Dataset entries

_ _ _ _

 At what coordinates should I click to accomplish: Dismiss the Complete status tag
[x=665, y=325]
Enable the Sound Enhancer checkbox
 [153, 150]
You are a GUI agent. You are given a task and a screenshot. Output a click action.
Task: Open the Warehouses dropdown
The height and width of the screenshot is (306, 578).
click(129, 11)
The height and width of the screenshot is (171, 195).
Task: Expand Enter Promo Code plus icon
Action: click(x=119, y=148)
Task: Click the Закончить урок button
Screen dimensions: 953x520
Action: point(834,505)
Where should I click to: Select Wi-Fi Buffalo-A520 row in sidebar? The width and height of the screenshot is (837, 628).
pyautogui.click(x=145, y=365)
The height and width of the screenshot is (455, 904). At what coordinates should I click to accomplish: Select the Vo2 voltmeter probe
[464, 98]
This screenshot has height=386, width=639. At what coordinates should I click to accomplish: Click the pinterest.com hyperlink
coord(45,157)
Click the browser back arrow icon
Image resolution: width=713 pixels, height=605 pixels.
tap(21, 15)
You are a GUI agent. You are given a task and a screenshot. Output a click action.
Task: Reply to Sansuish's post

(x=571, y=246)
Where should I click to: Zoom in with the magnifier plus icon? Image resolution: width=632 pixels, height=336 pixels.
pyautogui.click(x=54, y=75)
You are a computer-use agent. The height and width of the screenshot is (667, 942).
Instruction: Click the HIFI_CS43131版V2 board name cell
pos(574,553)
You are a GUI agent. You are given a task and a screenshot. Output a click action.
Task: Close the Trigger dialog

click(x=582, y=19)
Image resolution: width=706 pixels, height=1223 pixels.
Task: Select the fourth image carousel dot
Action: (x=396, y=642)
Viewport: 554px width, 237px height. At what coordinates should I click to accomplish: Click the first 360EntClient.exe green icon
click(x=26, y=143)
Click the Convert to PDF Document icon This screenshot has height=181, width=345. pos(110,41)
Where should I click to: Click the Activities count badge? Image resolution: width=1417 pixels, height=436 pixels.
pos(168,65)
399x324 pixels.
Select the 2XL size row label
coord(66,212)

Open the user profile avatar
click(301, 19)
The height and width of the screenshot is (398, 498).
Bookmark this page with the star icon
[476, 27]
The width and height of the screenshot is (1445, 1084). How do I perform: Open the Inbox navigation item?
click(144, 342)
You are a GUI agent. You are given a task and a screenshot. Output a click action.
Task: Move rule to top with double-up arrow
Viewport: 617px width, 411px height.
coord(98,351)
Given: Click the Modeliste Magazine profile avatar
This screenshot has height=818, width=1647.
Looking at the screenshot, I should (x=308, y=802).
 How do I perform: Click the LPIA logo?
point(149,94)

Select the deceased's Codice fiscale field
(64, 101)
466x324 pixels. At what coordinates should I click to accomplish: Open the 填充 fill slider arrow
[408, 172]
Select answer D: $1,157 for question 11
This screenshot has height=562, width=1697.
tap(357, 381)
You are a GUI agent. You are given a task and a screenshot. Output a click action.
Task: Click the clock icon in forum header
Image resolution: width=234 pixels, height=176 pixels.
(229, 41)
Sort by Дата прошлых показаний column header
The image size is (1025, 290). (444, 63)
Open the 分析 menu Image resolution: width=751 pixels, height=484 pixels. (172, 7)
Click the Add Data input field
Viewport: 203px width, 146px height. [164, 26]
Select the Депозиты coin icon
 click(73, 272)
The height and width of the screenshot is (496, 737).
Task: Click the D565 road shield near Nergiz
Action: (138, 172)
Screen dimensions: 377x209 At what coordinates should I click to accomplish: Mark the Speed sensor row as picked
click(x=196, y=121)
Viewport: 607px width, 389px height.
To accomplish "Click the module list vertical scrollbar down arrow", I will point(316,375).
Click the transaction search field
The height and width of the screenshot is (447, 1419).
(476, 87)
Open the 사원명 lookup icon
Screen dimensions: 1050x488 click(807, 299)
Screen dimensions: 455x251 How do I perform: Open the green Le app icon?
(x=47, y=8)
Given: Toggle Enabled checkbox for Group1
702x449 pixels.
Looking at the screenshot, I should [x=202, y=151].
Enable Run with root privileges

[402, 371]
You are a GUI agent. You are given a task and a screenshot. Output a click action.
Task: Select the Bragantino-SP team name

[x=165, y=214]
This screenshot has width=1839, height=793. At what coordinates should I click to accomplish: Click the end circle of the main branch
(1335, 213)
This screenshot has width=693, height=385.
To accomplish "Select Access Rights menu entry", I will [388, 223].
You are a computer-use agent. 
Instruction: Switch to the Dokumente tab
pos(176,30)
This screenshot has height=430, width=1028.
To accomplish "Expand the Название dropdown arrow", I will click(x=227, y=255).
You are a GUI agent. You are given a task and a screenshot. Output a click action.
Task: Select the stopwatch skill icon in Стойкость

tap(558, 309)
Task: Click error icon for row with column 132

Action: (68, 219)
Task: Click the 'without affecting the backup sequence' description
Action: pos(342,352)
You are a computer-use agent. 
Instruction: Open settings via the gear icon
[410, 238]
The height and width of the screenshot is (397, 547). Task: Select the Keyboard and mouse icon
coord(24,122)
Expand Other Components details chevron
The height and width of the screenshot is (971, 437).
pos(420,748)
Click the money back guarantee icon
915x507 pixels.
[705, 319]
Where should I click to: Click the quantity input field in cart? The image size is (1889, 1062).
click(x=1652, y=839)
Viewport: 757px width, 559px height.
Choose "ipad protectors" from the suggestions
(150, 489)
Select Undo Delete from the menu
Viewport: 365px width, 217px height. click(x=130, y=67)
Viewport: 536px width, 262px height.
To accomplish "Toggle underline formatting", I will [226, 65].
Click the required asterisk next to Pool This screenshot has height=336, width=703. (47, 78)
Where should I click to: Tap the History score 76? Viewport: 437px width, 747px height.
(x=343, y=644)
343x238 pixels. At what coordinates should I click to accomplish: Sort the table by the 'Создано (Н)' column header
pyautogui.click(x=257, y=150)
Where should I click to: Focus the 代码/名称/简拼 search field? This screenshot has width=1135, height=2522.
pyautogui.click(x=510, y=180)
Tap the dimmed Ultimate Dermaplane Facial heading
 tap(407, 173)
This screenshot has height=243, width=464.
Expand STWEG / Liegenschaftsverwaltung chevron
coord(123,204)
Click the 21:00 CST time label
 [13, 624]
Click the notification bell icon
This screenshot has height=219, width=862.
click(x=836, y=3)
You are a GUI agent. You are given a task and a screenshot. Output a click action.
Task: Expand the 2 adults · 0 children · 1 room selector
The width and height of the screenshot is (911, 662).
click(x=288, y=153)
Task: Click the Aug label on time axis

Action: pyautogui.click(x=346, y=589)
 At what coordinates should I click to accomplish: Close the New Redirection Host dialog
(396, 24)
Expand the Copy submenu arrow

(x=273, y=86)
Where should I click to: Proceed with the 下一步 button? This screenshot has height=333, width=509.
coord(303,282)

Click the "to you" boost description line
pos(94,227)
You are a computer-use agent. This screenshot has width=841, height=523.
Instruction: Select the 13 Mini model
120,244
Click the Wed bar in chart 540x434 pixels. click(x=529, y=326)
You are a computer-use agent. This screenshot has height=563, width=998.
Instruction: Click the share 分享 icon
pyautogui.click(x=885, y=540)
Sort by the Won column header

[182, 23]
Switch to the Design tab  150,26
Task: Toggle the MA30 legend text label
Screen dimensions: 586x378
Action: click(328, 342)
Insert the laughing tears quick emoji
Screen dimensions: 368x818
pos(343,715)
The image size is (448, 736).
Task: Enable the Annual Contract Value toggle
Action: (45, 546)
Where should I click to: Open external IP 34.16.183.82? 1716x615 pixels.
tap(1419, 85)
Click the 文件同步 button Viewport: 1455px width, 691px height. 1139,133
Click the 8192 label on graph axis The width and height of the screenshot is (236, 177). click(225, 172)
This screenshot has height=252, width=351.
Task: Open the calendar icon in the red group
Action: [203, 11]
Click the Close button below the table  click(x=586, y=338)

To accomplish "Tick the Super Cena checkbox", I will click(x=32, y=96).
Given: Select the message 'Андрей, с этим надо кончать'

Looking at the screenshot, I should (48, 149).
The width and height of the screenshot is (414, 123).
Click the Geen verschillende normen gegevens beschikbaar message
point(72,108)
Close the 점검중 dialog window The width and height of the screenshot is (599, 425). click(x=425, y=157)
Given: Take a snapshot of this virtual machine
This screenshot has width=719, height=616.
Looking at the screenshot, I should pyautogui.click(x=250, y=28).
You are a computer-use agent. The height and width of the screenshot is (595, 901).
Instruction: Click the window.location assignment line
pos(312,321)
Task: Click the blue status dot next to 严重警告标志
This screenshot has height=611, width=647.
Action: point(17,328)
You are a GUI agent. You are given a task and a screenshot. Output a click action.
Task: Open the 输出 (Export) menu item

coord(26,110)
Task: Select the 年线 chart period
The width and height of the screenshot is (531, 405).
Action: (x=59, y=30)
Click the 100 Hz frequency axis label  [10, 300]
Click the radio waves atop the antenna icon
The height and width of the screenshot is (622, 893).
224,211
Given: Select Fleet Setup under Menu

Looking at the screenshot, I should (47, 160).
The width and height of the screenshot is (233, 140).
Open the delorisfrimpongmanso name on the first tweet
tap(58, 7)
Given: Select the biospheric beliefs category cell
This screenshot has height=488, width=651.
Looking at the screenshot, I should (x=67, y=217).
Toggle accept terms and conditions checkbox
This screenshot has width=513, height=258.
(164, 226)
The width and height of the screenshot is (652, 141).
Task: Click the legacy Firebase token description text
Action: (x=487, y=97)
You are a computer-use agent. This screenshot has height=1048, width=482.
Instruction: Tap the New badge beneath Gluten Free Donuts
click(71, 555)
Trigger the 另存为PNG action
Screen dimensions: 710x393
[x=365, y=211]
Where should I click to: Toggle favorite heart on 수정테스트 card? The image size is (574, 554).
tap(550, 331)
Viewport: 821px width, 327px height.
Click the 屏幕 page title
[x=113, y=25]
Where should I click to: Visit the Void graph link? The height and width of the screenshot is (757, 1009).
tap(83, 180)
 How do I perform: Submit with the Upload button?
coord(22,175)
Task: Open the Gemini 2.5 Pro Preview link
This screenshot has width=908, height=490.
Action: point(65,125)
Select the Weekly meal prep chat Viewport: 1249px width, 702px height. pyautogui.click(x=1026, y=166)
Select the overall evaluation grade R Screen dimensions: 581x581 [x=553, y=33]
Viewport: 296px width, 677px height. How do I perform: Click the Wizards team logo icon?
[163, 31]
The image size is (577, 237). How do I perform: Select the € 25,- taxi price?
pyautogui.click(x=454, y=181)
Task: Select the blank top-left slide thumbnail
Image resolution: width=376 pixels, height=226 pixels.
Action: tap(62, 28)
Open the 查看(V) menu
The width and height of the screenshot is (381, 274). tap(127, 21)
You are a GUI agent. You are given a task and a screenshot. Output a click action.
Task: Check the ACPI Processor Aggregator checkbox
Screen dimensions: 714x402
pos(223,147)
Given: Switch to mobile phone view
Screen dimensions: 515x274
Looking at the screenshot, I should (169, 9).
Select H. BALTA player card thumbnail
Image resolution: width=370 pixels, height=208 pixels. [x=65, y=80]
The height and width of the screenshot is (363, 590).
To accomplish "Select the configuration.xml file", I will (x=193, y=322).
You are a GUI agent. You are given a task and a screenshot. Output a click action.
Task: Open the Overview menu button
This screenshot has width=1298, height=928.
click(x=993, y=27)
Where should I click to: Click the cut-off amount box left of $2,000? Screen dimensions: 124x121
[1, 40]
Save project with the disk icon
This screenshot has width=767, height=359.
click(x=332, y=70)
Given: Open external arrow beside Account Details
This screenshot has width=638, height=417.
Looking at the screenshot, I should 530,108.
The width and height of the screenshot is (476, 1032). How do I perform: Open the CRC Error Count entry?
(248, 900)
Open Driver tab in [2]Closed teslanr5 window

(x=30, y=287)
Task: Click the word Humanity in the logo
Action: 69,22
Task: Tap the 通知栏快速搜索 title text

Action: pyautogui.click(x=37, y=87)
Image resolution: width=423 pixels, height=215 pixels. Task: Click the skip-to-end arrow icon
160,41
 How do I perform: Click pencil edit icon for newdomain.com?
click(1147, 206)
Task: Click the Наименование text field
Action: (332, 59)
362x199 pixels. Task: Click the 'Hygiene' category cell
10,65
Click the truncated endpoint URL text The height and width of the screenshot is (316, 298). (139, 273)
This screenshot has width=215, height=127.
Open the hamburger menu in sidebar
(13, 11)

_ _ _ _

Instructions to follow: Leave out every line above except those from the line with "Click the 文件同步" up to and including the line with "Task: Select the 年线 chart period", and copy those exactly.

Answer section:
Click the 文件同步 button Viewport: 1455px width, 691px height. 1139,133
Click the 8192 label on graph axis The width and height of the screenshot is (236, 177). click(225, 172)
This screenshot has height=252, width=351.
Task: Open the calendar icon in the red group
Action: [203, 11]
Click the Close button below the table  click(x=586, y=338)

To accomplish "Tick the Super Cena checkbox", I will click(x=32, y=96).
Given: Select the message 'Андрей, с этим надо кончать'

Looking at the screenshot, I should (48, 149).
The width and height of the screenshot is (414, 123).
Click the Geen verschillende normen gegevens beschikbaar message
point(72,108)
Close the 점검중 dialog window The width and height of the screenshot is (599, 425). click(x=425, y=157)
Given: Take a snapshot of this virtual machine
This screenshot has width=719, height=616.
Looking at the screenshot, I should pyautogui.click(x=250, y=28).
You are a computer-use agent. The height and width of the screenshot is (595, 901).
Instruction: Click the window.location assignment line
pos(312,321)
Task: Click the blue status dot next to 严重警告标志
This screenshot has height=611, width=647.
Action: point(17,328)
You are a GUI agent. You are given a task and a screenshot. Output a click action.
Task: Open the 输出 (Export) menu item

coord(26,110)
Task: Select the 年线 chart period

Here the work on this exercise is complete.